Última actualización 31/08/2012@11:43:32 GMT+1
Javier García Blanco
En un rincón de la región italiana de la Apulia, una extraña construcción lleva décadas intrigando a los investigadores. Enclavada en lo alto de una suave colina, la «fortaleza» de Castel del Monte es visible desde varios kilómetros a la redonda, atrayendo la mirada del viajero. Nadie sabe a ciencia cierta cuál fue su auténtica finalidad. Quizá porque su propietario, el emperador Federico II, tuvo una vida marcada por la obsesión de conquistar el mundo y apropiarse de las claves del conocimiento.
Desde su nacimiento, el 26 de diciembre de 1194, Federico estuvo señalado por lo sobrenatural. Según la leyenda, antes de que su madre diera a luz, un dragón exhaló su aliento sobre ella; un evento sobrenatural que, dando crédito a ciertos relatos, también se produjo antes del nacimiento de Alejandro Magno y del emperador Augusto. Obviamente, se trata de un relato legendario, pero supone una evidencia del carácter de «elegido» que tuvo entre sus contemporáneos.
Hijo de la reina Constanza de Sicilia y del emperador Enrique VI –perteneciente a la dinastía Hohenstaufen–, Federico fue nombrado rey de los germanos con sólo dos años y, tras la muerte de su padre, en 1197, también recibió la corona de Sicilia, con su madre como regente. Sólo un años después, la muerte le arrebató también a su madre. El niño quedó así bajo custodia directa del papa Inocencio III y, según aseguran algunos autores, fue tutelado por los templarios, cercanos al pontífice. Con sólo dieciséis años, fue coronado de nuevo rey de los germanos gracias al apoyo papal y, en noviembre de 1220, se alzó con el título de emperador del Sacro Imperio Romano Germánico, convirtiéndose en uno de los hombres más poderosos de Europa.

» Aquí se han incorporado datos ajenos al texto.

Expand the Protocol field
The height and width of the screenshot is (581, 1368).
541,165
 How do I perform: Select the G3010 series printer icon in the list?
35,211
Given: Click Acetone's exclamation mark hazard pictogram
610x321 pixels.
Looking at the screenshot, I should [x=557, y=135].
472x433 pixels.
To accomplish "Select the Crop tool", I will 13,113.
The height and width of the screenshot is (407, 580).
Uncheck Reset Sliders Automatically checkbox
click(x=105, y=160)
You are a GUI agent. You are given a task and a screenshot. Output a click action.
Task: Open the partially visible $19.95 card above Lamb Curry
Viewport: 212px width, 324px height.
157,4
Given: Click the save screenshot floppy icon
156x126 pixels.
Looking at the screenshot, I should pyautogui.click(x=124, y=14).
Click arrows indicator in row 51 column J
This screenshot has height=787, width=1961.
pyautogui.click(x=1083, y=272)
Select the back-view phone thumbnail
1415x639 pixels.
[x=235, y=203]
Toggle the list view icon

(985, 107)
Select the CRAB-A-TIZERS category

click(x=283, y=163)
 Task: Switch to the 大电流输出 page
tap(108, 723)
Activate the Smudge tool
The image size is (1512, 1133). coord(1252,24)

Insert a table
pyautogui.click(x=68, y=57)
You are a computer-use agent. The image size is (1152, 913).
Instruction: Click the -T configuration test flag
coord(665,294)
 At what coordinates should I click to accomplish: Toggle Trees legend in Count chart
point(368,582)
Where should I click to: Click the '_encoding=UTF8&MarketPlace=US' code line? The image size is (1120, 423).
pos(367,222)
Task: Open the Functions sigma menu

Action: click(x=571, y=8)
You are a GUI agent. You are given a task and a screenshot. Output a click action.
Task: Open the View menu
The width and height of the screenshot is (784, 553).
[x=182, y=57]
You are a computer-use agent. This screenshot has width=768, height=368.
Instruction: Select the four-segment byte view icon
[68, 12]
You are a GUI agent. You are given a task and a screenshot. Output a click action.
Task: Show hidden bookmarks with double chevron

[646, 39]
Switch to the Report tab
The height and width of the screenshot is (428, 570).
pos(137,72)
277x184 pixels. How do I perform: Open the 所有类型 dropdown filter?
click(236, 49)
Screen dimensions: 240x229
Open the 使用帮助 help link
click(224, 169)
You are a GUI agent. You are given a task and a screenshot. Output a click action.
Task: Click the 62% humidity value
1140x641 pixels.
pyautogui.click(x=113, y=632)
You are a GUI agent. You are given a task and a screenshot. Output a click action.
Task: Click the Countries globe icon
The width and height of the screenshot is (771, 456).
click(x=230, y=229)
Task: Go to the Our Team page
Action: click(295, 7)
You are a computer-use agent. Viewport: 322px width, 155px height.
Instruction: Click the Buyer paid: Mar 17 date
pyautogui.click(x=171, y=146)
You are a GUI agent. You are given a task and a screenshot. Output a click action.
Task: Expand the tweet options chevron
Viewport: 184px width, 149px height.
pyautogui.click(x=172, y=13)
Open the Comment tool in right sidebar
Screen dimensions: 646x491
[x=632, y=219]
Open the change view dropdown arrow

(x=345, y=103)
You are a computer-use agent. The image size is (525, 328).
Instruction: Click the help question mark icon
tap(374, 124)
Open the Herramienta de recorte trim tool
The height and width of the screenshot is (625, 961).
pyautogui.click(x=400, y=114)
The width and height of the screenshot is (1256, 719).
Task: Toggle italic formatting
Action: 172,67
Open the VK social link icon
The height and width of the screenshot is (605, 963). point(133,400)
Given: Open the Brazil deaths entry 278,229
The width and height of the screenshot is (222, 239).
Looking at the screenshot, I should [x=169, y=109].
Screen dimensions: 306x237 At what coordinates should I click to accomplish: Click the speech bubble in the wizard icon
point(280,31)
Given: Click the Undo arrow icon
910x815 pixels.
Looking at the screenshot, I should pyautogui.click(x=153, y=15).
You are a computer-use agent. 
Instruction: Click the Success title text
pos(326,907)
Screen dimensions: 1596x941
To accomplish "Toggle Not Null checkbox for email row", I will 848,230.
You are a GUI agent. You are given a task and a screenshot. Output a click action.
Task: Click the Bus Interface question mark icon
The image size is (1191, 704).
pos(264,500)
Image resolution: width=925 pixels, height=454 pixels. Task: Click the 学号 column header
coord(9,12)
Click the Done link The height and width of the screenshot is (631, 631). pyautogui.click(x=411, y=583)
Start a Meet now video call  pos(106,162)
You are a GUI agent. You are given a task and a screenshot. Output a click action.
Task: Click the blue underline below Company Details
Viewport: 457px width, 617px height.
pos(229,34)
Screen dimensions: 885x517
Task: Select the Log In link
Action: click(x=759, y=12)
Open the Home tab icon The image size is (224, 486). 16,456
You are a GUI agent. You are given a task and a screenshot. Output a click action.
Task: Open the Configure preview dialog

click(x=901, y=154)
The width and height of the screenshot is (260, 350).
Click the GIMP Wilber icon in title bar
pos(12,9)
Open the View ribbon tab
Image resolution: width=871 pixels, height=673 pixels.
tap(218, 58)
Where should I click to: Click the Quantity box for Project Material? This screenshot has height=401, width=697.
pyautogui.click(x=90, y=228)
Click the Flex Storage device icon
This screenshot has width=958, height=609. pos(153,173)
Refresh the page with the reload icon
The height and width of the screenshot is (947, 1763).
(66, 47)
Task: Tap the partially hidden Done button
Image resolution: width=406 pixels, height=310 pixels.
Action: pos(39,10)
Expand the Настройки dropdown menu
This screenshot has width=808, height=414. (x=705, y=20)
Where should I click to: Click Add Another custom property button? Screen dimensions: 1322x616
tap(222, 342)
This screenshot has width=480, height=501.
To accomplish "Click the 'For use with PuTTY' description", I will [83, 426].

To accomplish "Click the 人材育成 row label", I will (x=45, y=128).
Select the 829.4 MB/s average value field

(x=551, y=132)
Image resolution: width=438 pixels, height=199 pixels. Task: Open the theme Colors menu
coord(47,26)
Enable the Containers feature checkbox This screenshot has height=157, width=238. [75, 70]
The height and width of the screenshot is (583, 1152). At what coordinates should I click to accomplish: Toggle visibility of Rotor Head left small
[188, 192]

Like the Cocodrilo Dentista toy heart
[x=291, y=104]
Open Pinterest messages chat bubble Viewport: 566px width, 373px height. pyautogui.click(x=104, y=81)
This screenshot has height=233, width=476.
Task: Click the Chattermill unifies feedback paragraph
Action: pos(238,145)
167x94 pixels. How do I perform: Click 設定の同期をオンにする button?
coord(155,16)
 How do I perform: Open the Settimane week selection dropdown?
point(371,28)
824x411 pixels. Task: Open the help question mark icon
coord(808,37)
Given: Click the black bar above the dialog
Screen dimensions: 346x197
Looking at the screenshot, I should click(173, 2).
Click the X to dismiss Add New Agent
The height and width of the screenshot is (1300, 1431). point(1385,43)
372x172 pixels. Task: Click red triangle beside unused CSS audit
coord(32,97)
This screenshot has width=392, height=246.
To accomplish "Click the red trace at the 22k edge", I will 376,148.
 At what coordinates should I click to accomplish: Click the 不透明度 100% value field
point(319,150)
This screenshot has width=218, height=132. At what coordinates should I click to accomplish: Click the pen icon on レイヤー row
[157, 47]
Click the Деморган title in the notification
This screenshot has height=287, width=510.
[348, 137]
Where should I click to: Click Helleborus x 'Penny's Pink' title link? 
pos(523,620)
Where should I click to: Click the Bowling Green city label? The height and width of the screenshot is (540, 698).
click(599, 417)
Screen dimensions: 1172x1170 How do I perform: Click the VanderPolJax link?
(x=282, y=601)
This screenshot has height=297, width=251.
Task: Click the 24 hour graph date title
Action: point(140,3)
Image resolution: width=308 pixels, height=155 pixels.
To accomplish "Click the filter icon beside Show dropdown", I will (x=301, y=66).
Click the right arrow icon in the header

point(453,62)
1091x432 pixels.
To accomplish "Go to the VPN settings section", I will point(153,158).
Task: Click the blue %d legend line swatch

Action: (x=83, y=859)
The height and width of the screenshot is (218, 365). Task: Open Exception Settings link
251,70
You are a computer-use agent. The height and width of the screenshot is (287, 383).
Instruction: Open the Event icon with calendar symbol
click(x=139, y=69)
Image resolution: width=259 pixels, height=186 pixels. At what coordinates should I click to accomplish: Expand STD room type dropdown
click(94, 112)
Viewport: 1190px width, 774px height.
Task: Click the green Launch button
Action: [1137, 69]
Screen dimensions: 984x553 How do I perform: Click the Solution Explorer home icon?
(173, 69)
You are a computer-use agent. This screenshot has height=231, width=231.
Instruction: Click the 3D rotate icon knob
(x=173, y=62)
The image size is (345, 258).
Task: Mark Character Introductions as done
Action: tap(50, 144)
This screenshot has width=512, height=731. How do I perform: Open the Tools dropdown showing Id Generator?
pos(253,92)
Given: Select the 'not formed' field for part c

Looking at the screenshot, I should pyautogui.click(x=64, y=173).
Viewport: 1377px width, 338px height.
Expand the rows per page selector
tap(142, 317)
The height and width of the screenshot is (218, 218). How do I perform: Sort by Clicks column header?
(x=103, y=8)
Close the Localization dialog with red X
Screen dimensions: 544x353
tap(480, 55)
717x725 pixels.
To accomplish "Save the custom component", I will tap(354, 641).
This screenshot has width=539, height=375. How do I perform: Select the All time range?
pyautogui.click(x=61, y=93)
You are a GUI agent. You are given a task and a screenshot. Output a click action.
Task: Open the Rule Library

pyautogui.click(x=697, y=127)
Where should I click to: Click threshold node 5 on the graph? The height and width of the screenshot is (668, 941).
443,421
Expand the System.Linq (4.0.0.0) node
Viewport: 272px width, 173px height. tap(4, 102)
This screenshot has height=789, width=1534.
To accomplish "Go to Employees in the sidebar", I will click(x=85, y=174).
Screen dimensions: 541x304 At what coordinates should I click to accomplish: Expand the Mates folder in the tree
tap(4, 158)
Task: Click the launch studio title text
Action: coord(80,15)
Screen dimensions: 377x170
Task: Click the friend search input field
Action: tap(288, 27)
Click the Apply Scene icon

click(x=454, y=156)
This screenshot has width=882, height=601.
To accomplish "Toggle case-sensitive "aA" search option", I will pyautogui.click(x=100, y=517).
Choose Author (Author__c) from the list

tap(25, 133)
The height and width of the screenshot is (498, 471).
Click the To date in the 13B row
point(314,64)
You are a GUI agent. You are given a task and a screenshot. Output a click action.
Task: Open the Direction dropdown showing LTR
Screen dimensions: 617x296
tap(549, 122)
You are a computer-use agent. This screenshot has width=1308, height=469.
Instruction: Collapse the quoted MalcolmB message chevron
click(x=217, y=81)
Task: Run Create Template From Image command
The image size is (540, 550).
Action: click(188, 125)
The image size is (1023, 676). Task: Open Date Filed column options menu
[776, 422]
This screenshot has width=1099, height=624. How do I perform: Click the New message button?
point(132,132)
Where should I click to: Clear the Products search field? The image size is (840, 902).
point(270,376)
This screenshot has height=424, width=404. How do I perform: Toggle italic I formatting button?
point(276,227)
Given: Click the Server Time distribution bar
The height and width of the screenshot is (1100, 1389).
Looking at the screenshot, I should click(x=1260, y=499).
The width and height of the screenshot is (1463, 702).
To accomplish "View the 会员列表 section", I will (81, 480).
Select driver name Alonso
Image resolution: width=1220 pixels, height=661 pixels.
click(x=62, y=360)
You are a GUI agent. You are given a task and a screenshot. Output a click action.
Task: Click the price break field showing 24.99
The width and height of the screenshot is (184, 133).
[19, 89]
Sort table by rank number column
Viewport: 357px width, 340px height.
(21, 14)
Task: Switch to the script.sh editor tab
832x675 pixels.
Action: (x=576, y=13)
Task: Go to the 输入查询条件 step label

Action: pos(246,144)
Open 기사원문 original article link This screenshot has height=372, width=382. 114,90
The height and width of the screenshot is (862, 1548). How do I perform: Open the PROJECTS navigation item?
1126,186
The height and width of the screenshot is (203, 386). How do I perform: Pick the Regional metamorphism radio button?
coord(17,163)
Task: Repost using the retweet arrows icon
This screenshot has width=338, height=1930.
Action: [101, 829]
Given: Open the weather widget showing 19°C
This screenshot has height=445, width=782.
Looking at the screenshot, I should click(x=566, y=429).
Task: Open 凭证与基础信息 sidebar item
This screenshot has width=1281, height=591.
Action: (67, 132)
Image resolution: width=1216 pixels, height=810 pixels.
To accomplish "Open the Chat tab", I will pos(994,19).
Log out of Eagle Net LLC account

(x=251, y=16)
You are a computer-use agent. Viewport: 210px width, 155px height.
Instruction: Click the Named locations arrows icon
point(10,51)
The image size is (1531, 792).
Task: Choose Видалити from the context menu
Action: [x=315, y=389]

Para entonces, Federico se había ganado ya el apelativo de Stupor Mundi (Asombro del Mundo).
Desde muy joven, el emperador mostró un notable interés por todas las ramas del conocimiento. Sabemos que hablaba nueve idiomas y que era capaz de escribir con soltura en siete de ellos. Sin duda, algo inaudito para su época, en la que era realmente difícil encontrar no ya monarcas tan sabios, sino reyes que no fueran auténticos analfabetos.
Sin embargo, mostró también una personalidad excéntrica que sorprendió y atemorizó, a partes iguales, a sus contemporáneos, y que indignó a la Iglesia. Por ejemplo, Federico no dudaba en afirmar que Jesús, Moisés y Mahoma no eran sino tres impostores.
A pesar de estas muestras de excentricidad, lo que más nos interesa es su faceta de erudito. Reunió en su corte a todo tipo de sabios: no sólo había matemáticos, médicos o astrónomos, sino también astrólogos, magos, alquimistas y trovadores. Todo un compendio de saber a su disposición. Además, Federico solía mantener correspondencia con grandes intelectuales, entre ellos Leonardo de Pisa, más conocido como Fibonacci, matemático descubridor de la célebre secuencia que lleva su nombre, tan relacionada con el «número de oro».